Woodget, A.S., Visser, F., Maddock, I.P. & Carbonneau, P.E. (2016). The accuracy and reliability of traditional surface flow type mapping: is it time for a new method of characterizing physical river habitat? River Research and Applications 32(9): 1902-1914.

Author(s) from Durham


Surface flow types (SFTs) are advocated as ecologically relevant hydraulic units, often mapped visually from the bankside to characterize rapidly the physical habitat of rivers. SFT mapping is simple, non-invasive and cost-efficient. However, it is also qualitative, subjective and plagued by difficulties in recording accurately the spatial extent of SFT units.

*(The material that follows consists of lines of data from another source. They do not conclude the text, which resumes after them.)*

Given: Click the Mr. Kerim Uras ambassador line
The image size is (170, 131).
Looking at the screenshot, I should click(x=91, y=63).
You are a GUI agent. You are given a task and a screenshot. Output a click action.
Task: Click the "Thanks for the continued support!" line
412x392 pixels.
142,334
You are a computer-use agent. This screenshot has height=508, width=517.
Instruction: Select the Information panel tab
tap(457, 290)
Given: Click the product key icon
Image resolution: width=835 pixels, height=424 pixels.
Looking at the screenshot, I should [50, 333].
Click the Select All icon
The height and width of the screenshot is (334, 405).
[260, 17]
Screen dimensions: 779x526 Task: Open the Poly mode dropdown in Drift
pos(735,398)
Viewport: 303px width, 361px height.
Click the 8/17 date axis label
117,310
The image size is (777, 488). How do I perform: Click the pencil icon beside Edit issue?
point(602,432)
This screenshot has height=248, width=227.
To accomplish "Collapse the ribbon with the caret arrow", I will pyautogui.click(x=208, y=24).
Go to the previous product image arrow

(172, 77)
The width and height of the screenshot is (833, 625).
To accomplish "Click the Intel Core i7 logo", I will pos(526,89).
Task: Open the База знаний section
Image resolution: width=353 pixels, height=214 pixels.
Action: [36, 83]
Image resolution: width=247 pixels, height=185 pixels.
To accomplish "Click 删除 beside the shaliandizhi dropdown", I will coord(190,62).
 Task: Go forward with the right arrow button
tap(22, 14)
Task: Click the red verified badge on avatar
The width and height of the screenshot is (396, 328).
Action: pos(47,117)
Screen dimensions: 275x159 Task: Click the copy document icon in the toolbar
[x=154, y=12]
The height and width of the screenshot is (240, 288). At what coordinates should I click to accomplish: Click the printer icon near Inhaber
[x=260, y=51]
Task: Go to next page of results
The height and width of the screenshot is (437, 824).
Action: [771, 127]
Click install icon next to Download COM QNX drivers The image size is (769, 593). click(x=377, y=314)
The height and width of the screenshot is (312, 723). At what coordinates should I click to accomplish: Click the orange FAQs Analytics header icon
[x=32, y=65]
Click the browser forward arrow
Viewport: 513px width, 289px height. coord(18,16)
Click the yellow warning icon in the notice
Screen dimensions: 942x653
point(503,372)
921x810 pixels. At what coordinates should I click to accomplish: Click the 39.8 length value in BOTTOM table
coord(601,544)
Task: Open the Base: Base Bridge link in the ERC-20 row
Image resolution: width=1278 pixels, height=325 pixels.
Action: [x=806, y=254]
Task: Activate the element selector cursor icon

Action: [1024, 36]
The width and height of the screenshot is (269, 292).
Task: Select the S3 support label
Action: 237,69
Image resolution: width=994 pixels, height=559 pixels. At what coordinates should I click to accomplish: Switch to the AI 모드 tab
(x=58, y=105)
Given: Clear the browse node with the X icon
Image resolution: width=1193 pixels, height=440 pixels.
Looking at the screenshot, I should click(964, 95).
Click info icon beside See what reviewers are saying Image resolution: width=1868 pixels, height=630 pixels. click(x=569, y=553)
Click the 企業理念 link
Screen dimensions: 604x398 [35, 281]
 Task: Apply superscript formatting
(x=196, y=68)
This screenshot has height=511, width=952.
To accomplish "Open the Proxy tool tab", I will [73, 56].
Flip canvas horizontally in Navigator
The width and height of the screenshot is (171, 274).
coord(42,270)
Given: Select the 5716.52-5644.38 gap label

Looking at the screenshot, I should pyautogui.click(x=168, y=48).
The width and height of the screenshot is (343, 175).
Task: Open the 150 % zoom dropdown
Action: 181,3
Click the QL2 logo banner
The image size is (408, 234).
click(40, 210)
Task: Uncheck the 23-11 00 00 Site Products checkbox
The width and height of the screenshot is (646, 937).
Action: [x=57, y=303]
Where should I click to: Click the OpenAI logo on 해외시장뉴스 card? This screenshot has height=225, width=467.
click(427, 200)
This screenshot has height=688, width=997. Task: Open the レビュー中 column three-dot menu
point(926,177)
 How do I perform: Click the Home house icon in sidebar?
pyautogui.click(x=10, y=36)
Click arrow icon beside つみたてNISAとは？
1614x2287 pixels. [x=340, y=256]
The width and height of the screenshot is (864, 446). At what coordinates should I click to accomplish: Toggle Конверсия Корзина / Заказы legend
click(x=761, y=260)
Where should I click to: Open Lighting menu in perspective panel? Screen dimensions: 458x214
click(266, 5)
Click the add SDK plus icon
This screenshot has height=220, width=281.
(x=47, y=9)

Quantitative validation of the underlying physical habitat parameters is often lacking and does not consistently differentiate between SFTs. Here, we investigate explicitly the accuracy, reliability and statistical separability of traditionally mapped SFTs as indicators of physical habitat, using independent, hydraulic and topographic data collected during three surveys of a c. 50 m reach of the River Arrow, Warwickshire, England. We also explore the potential of a novel remote sensing approach, comprising a small unmanned aerial system (sUAS) and structure-from-motion photogrammetry (SfM), as an alternative method of physical habitat characterization. Our key findings indicate that SFT mapping accuracy is highly variable, with overall mapping accuracy not exceeding 74%. Results from analysis of similarity tests found that strong differences did not exist between all SFT pairs. This leads us to question the suitability of SFTs for characterizing physical habitat for river science and management applications. In contrast, the sUAS–SfM approach provided high resolution, spatially continuous, spatially explicit, quantitative measurements of water depth and point cloud roughness at the microscale (spatial scales ≤1 m). Such data are acquired rapidly, inexpensively and provide new opportunities for examining the heterogeneity of physical habitat over a range of spatial and temporal scales. Whilst continued refinement of the sUAS–SfM approach is required, we propose that this method offers an opportunity to move away from broad, mesoscale classifications of physical habitat (spatial scales 10–100 m) and towards continuous, quantitative measurements of the continuum of hydraulic and geomorphic conditions, which actually exists at the microscale.